[EXERCISE DESCRIPTION]: Your answer must consist of exactly the lines below, starting with the line with "Given: Click the Search Domain button" and going on through the line with "Given: Open the Les documents tab", and nothing else.

[PROVIDED INFORMATION]:
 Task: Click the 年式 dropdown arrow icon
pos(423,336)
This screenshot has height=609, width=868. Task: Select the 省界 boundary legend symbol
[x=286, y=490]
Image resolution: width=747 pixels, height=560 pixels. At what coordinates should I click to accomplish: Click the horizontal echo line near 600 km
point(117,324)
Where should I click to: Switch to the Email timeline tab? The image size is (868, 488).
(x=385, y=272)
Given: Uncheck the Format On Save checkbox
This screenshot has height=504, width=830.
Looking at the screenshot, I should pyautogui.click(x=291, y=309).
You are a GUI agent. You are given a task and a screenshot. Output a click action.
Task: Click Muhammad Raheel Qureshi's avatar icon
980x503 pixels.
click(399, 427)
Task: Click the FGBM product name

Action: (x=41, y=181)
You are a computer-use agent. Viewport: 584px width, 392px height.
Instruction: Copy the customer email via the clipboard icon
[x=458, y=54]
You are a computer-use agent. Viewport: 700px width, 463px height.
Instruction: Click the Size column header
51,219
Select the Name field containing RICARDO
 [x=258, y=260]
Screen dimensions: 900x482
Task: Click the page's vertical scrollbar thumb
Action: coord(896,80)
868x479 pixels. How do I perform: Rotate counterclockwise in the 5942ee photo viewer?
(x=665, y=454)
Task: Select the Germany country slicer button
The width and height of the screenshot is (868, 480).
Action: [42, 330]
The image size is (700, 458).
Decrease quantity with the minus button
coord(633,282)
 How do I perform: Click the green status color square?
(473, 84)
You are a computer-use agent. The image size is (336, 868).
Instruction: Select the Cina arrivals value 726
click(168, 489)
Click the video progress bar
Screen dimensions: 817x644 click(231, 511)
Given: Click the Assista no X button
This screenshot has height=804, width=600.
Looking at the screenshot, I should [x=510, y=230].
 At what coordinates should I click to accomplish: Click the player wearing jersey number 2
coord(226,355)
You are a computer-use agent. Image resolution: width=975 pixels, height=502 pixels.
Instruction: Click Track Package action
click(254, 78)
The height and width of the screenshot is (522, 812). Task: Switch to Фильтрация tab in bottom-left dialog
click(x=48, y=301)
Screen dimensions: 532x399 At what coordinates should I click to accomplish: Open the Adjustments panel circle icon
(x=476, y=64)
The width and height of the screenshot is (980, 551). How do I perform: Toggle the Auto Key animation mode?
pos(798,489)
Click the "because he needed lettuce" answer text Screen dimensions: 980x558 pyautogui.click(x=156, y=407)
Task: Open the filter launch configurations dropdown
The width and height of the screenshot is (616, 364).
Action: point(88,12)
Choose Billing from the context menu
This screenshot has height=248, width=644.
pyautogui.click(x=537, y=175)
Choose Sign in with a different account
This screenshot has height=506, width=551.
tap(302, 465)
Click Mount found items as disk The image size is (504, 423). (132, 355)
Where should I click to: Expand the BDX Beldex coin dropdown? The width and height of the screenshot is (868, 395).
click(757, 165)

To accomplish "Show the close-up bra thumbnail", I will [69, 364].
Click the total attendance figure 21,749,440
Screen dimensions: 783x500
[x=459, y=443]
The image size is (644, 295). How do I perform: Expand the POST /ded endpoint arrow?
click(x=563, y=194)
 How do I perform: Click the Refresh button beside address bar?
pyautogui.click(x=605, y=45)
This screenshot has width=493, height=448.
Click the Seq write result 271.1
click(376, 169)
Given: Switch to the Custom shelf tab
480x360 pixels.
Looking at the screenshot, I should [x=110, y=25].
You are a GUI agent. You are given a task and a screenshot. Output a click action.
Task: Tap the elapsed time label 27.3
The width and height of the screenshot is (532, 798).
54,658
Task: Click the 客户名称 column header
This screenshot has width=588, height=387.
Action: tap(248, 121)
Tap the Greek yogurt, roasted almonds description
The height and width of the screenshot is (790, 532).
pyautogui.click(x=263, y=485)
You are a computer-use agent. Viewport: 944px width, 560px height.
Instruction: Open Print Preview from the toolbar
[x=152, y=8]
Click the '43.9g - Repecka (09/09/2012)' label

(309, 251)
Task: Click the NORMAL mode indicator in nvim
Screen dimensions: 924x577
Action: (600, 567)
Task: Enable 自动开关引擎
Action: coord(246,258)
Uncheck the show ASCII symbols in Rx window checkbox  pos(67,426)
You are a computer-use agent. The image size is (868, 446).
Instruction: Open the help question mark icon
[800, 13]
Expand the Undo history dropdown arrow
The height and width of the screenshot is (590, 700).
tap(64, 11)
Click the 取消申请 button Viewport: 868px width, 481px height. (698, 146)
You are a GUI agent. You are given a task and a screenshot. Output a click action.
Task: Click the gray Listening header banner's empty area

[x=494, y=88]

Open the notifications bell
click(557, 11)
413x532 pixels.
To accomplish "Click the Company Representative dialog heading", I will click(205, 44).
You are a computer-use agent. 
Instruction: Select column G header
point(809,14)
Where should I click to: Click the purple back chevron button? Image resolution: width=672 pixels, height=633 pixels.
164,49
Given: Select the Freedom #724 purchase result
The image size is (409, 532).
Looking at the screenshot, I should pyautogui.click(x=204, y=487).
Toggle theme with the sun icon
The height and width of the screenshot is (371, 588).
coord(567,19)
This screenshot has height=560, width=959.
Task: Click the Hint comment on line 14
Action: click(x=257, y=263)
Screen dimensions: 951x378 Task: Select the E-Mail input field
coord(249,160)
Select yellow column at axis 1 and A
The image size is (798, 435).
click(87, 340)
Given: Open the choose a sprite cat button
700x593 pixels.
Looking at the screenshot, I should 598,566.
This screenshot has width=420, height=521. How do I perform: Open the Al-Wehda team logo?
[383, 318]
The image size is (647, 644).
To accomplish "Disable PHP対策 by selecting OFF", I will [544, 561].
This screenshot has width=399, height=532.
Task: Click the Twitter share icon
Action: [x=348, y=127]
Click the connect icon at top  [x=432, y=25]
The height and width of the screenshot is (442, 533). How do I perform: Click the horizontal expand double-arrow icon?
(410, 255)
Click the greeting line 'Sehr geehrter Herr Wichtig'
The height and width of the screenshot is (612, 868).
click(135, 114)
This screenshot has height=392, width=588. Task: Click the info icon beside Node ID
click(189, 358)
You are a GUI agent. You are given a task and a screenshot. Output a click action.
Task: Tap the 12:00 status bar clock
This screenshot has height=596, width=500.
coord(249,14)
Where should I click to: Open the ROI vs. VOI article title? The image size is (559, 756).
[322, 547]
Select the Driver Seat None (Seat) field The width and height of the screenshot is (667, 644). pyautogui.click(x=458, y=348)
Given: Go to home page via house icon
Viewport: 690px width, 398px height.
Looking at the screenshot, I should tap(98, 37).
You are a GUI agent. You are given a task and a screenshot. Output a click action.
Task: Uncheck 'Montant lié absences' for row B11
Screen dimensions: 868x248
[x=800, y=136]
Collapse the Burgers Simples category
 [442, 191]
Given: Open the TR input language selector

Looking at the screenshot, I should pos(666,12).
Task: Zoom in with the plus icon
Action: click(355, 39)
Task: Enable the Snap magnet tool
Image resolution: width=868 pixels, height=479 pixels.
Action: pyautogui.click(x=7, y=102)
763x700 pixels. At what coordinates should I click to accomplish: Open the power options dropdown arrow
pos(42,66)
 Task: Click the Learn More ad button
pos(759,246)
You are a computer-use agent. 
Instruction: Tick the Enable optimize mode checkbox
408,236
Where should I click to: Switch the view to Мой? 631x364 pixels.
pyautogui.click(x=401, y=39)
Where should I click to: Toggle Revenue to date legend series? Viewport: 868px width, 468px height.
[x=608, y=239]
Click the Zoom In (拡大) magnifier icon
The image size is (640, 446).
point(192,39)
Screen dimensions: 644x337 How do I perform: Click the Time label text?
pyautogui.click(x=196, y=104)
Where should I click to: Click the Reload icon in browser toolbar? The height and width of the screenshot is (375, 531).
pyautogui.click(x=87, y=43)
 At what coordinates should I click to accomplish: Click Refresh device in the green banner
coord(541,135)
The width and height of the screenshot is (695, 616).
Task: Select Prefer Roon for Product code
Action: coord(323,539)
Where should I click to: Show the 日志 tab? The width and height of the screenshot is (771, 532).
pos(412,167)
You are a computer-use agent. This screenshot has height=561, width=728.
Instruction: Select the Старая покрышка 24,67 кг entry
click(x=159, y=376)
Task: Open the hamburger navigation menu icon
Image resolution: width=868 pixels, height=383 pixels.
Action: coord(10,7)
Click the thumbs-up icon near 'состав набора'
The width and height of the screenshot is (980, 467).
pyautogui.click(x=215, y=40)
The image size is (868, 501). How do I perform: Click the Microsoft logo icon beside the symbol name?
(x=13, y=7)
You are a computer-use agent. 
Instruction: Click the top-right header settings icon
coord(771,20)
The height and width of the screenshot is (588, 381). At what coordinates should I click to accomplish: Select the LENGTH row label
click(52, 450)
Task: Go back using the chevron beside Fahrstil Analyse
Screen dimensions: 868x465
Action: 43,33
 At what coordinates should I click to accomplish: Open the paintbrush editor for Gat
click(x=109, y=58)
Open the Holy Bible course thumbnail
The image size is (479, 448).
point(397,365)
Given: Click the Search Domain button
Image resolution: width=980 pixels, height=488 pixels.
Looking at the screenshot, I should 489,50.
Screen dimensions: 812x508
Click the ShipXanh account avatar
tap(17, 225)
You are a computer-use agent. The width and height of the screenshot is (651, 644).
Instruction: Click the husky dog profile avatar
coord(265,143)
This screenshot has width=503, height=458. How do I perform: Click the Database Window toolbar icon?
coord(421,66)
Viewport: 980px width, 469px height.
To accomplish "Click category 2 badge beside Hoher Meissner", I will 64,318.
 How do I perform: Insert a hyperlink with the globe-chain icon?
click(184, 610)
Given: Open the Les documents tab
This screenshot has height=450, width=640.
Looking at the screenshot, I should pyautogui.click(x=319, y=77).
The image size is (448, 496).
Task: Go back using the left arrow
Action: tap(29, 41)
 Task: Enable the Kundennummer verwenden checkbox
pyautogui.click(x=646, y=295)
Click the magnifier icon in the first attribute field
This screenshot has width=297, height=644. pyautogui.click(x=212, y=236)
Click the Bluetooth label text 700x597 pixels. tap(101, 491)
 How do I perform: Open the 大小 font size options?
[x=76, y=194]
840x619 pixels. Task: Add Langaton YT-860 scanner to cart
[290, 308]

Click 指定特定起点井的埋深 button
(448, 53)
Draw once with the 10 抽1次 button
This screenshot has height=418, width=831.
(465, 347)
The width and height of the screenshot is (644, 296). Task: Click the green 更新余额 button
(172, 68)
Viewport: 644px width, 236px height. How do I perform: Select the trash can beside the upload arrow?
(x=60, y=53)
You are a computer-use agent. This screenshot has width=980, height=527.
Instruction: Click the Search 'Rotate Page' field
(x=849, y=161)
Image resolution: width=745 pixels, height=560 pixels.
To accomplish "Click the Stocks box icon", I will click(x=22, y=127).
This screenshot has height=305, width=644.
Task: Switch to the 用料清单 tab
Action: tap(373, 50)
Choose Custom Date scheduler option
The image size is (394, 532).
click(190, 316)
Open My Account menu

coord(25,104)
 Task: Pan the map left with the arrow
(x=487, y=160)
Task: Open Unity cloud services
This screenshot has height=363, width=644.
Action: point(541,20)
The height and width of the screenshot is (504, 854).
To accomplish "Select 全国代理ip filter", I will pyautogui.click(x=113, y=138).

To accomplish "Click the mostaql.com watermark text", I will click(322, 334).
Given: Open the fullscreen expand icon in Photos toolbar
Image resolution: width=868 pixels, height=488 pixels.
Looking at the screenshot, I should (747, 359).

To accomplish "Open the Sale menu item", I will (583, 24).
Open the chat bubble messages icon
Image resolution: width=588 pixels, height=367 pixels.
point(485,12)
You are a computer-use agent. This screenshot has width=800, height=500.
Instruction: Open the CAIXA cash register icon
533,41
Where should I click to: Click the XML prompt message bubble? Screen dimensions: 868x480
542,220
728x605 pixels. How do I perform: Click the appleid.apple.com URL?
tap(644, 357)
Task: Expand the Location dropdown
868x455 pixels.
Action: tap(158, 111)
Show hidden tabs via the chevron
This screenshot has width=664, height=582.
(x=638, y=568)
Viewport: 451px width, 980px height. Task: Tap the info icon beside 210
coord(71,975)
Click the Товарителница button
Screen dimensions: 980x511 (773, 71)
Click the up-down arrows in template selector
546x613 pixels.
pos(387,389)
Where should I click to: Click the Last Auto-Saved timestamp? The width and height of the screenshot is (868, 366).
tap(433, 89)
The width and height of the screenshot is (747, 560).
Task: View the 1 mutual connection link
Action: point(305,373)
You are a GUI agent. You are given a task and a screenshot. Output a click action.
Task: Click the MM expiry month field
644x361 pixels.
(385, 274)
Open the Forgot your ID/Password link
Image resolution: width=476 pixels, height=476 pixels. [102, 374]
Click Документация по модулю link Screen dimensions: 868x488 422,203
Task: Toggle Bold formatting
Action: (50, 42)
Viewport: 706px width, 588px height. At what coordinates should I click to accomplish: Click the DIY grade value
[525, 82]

[ANSWER FOR THE TASK]:
Given: Click the Search Domain button
Image resolution: width=980 pixels, height=488 pixels.
Looking at the screenshot, I should 489,50.
Screen dimensions: 812x508
Click the ShipXanh account avatar
tap(17, 225)
You are a computer-use agent. The width and height of the screenshot is (651, 644).
Instruction: Click the husky dog profile avatar
coord(265,143)
This screenshot has width=503, height=458. How do I perform: Click the Database Window toolbar icon?
coord(421,66)
Viewport: 980px width, 469px height.
To accomplish "Click category 2 badge beside Hoher Meissner", I will 64,318.
 How do I perform: Insert a hyperlink with the globe-chain icon?
click(184, 610)
Given: Open the Les documents tab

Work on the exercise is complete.